Retype, word for word, each line between the lines holding "This screenshot has height=854, width=640." and "Select the Storage Temperature row label", inclusive, and leave the rest of the data alone.

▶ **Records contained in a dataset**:
====

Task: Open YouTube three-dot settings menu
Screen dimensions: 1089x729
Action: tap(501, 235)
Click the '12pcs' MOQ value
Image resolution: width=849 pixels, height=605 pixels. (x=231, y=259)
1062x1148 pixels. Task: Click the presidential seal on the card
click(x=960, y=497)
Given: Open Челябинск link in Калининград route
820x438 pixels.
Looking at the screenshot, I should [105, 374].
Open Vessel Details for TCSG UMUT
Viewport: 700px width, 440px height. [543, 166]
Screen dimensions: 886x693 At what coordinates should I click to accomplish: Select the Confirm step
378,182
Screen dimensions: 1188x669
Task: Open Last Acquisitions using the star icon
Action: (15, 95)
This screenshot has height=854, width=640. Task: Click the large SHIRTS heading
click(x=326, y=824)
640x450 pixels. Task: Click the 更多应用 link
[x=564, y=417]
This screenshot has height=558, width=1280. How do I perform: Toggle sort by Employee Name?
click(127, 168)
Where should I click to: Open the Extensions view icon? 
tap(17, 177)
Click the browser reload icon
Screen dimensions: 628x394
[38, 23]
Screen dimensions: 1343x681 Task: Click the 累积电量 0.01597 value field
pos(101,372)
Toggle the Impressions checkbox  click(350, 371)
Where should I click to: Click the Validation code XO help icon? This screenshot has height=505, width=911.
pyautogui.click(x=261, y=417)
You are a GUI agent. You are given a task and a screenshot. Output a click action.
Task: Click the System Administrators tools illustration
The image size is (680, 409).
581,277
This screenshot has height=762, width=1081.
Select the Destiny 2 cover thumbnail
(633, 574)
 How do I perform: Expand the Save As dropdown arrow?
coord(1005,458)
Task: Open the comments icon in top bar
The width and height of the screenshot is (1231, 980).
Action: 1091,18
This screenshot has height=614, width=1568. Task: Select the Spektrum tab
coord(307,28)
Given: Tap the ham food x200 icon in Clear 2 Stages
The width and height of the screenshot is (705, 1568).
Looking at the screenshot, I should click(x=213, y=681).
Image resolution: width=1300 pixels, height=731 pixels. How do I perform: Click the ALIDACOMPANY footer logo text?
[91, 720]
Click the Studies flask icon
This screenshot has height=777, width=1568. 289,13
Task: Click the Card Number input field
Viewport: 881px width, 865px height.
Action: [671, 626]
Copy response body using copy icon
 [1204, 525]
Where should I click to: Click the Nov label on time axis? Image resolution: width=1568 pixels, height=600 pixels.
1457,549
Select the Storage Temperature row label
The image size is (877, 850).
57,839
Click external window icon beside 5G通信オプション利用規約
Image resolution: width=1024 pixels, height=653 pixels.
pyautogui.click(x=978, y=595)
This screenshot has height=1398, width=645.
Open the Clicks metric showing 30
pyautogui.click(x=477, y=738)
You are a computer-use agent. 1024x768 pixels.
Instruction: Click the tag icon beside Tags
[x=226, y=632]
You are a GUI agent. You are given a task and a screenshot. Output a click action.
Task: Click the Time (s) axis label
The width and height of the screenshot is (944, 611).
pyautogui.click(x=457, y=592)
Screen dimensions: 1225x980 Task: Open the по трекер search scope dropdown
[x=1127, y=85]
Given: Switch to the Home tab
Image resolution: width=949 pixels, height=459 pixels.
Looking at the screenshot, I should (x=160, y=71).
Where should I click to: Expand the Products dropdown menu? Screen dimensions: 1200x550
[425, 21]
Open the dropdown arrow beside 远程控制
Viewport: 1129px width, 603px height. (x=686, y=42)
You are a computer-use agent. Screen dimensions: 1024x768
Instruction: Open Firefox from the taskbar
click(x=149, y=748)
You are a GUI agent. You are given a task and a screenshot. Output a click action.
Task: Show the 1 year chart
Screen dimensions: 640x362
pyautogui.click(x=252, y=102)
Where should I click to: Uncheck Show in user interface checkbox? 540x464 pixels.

====

▶ **SOLUTION FOR THIS PROBLEM**:
This screenshot has height=854, width=640. Task: Click the large SHIRTS heading
click(x=326, y=824)
640x450 pixels. Task: Click the 更多应用 link
[x=564, y=417]
This screenshot has height=558, width=1280. How do I perform: Toggle sort by Employee Name?
click(127, 168)
Where should I click to: Open the Extensions view icon? 
tap(17, 177)
Click the browser reload icon
Screen dimensions: 628x394
[38, 23]
Screen dimensions: 1343x681 Task: Click the 累积电量 0.01597 value field
pos(101,372)
Toggle the Impressions checkbox  click(350, 371)
Where should I click to: Click the Validation code XO help icon? This screenshot has height=505, width=911.
pyautogui.click(x=261, y=417)
You are a GUI agent. You are given a task and a screenshot. Output a click action.
Task: Click the System Administrators tools illustration
The image size is (680, 409).
581,277
This screenshot has height=762, width=1081.
Select the Destiny 2 cover thumbnail
(633, 574)
 How do I perform: Expand the Save As dropdown arrow?
coord(1005,458)
Task: Open the comments icon in top bar
The width and height of the screenshot is (1231, 980).
Action: 1091,18
This screenshot has height=614, width=1568. Task: Select the Spektrum tab
coord(307,28)
Given: Tap the ham food x200 icon in Clear 2 Stages
The width and height of the screenshot is (705, 1568).
Looking at the screenshot, I should click(x=213, y=681).
Image resolution: width=1300 pixels, height=731 pixels. How do I perform: Click the ALIDACOMPANY footer logo text?
[91, 720]
Click the Studies flask icon
This screenshot has height=777, width=1568. 289,13
Task: Click the Card Number input field
Viewport: 881px width, 865px height.
Action: [671, 626]
Copy response body using copy icon
 [1204, 525]
Where should I click to: Click the Nov label on time axis? Image resolution: width=1568 pixels, height=600 pixels.
1457,549
Select the Storage Temperature row label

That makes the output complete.